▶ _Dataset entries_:
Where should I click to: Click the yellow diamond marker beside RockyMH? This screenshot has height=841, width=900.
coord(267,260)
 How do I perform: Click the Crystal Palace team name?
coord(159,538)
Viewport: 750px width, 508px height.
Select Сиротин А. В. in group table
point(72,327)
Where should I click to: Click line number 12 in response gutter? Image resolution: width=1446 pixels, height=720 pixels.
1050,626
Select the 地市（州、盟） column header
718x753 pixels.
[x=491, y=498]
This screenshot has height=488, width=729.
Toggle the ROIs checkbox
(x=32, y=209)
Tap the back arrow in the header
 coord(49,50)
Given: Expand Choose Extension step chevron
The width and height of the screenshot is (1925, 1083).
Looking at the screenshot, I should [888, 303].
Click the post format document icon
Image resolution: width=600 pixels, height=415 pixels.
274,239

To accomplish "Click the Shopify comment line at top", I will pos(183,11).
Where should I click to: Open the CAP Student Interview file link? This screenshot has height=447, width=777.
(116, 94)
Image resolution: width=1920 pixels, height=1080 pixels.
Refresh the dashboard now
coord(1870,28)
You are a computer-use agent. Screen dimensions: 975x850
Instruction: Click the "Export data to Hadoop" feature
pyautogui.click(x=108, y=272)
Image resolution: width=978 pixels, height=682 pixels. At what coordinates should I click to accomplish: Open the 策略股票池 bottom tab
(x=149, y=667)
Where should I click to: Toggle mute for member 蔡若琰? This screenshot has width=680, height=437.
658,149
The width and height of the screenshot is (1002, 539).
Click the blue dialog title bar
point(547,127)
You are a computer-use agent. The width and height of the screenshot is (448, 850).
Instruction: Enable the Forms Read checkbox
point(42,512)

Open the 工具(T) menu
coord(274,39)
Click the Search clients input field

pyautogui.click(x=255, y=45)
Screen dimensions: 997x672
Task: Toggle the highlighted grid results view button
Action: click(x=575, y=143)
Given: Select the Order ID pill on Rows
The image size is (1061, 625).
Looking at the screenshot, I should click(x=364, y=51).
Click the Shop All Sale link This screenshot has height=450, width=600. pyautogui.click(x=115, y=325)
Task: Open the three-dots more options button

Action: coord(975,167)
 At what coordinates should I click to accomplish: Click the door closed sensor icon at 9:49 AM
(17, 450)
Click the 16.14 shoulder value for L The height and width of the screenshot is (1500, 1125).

▶ _What is being asked_: Write out the entries verbatim, all of them.

▶ _Your response_:
Where should I click to: Click the yellow diamond marker beside RockyMH? This screenshot has height=841, width=900.
coord(267,260)
 How do I perform: Click the Crystal Palace team name?
coord(159,538)
Viewport: 750px width, 508px height.
Select Сиротин А. В. in group table
point(72,327)
Where should I click to: Click line number 12 in response gutter? Image resolution: width=1446 pixels, height=720 pixels.
1050,626
Select the 地市（州、盟） column header
718x753 pixels.
[x=491, y=498]
This screenshot has height=488, width=729.
Toggle the ROIs checkbox
(x=32, y=209)
Tap the back arrow in the header
 coord(49,50)
Given: Expand Choose Extension step chevron
The width and height of the screenshot is (1925, 1083).
Looking at the screenshot, I should [888, 303].
Click the post format document icon
Image resolution: width=600 pixels, height=415 pixels.
274,239

To accomplish "Click the Shopify comment line at top", I will pos(183,11).
Where should I click to: Open the CAP Student Interview file link? This screenshot has height=447, width=777.
(116, 94)
Image resolution: width=1920 pixels, height=1080 pixels.
Refresh the dashboard now
coord(1870,28)
You are a computer-use agent. Screen dimensions: 975x850
Instruction: Click the "Export data to Hadoop" feature
pyautogui.click(x=108, y=272)
Image resolution: width=978 pixels, height=682 pixels. At what coordinates should I click to accomplish: Open the 策略股票池 bottom tab
(x=149, y=667)
Where should I click to: Toggle mute for member 蔡若琰? This screenshot has width=680, height=437.
658,149
The width and height of the screenshot is (1002, 539).
Click the blue dialog title bar
point(547,127)
You are a computer-use agent. The width and height of the screenshot is (448, 850).
Instruction: Enable the Forms Read checkbox
point(42,512)

Open the 工具(T) menu
coord(274,39)
Click the Search clients input field

pyautogui.click(x=255, y=45)
Screen dimensions: 997x672
Task: Toggle the highlighted grid results view button
Action: click(x=575, y=143)
Given: Select the Order ID pill on Rows
The image size is (1061, 625).
Looking at the screenshot, I should click(x=364, y=51).
Click the Shop All Sale link This screenshot has height=450, width=600. pyautogui.click(x=115, y=325)
Task: Open the three-dots more options button

Action: coord(975,167)
 At what coordinates should I click to accomplish: Click the door closed sensor icon at 9:49 AM
(17, 450)
Click the 16.14 shoulder value for L The height and width of the screenshot is (1500, 1125).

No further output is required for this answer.